**Problem statement:** Only an exact copy of the entries will serve as the answer.

**Supplied information:**
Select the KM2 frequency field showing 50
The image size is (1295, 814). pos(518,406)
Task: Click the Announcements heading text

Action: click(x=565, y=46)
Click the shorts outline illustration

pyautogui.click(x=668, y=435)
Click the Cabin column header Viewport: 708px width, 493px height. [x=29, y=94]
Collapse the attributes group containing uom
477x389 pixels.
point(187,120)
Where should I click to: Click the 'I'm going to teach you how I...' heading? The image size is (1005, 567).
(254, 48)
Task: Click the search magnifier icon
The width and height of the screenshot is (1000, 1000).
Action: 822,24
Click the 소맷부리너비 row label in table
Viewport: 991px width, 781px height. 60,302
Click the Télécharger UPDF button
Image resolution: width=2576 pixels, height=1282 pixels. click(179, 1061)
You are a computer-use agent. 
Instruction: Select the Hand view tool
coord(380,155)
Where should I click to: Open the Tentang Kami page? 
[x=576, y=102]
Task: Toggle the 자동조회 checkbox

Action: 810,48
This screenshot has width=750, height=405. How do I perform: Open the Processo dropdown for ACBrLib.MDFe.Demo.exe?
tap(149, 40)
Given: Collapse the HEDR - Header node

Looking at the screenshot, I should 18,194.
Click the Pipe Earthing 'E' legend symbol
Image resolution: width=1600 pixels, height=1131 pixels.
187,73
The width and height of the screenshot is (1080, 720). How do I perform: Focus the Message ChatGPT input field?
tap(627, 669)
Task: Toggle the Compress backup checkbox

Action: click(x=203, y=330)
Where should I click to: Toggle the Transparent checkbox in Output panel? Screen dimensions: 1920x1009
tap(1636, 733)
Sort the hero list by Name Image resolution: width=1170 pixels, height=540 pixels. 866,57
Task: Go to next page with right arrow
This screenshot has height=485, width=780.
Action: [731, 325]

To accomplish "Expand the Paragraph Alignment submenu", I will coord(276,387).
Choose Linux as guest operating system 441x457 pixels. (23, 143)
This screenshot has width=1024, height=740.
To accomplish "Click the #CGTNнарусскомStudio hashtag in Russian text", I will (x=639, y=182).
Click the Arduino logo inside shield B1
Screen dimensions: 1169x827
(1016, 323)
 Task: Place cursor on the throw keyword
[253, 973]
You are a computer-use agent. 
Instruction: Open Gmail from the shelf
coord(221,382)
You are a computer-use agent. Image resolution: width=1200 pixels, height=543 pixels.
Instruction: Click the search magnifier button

**Solution for this problem:**
Select the KM2 frequency field showing 50
The image size is (1295, 814). pos(518,406)
Task: Click the Announcements heading text

Action: click(x=565, y=46)
Click the shorts outline illustration

pyautogui.click(x=668, y=435)
Click the Cabin column header Viewport: 708px width, 493px height. [x=29, y=94]
Collapse the attributes group containing uom
477x389 pixels.
point(187,120)
Where should I click to: Click the 'I'm going to teach you how I...' heading? The image size is (1005, 567).
(254, 48)
Task: Click the search magnifier icon
The width and height of the screenshot is (1000, 1000).
Action: 822,24
Click the 소맷부리너비 row label in table
Viewport: 991px width, 781px height. 60,302
Click the Télécharger UPDF button
Image resolution: width=2576 pixels, height=1282 pixels. click(179, 1061)
You are a computer-use agent. 
Instruction: Select the Hand view tool
coord(380,155)
Where should I click to: Open the Tentang Kami page? 
[x=576, y=102]
Task: Toggle the 자동조회 checkbox

Action: 810,48
This screenshot has width=750, height=405. How do I perform: Open the Processo dropdown for ACBrLib.MDFe.Demo.exe?
tap(149, 40)
Given: Collapse the HEDR - Header node

Looking at the screenshot, I should 18,194.
Click the Pipe Earthing 'E' legend symbol
Image resolution: width=1600 pixels, height=1131 pixels.
187,73
The width and height of the screenshot is (1080, 720). How do I perform: Focus the Message ChatGPT input field?
tap(627, 669)
Task: Toggle the Compress backup checkbox

Action: click(x=203, y=330)
Where should I click to: Toggle the Transparent checkbox in Output panel? Screen dimensions: 1920x1009
tap(1636, 733)
Sort the hero list by Name Image resolution: width=1170 pixels, height=540 pixels. 866,57
Task: Go to next page with right arrow
This screenshot has height=485, width=780.
Action: [731, 325]

To accomplish "Expand the Paragraph Alignment submenu", I will coord(276,387).
Choose Linux as guest operating system 441x457 pixels. (23, 143)
This screenshot has width=1024, height=740.
To accomplish "Click the #CGTNнарусскомStudio hashtag in Russian text", I will (x=639, y=182).
Click the Arduino logo inside shield B1
Screen dimensions: 1169x827
(1016, 323)
 Task: Place cursor on the throw keyword
[253, 973]
You are a computer-use agent. 
Instruction: Open Gmail from the shelf
coord(221,382)
You are a computer-use agent. Image resolution: width=1200 pixels, height=543 pixels.
Instruction: Click the search magnifier button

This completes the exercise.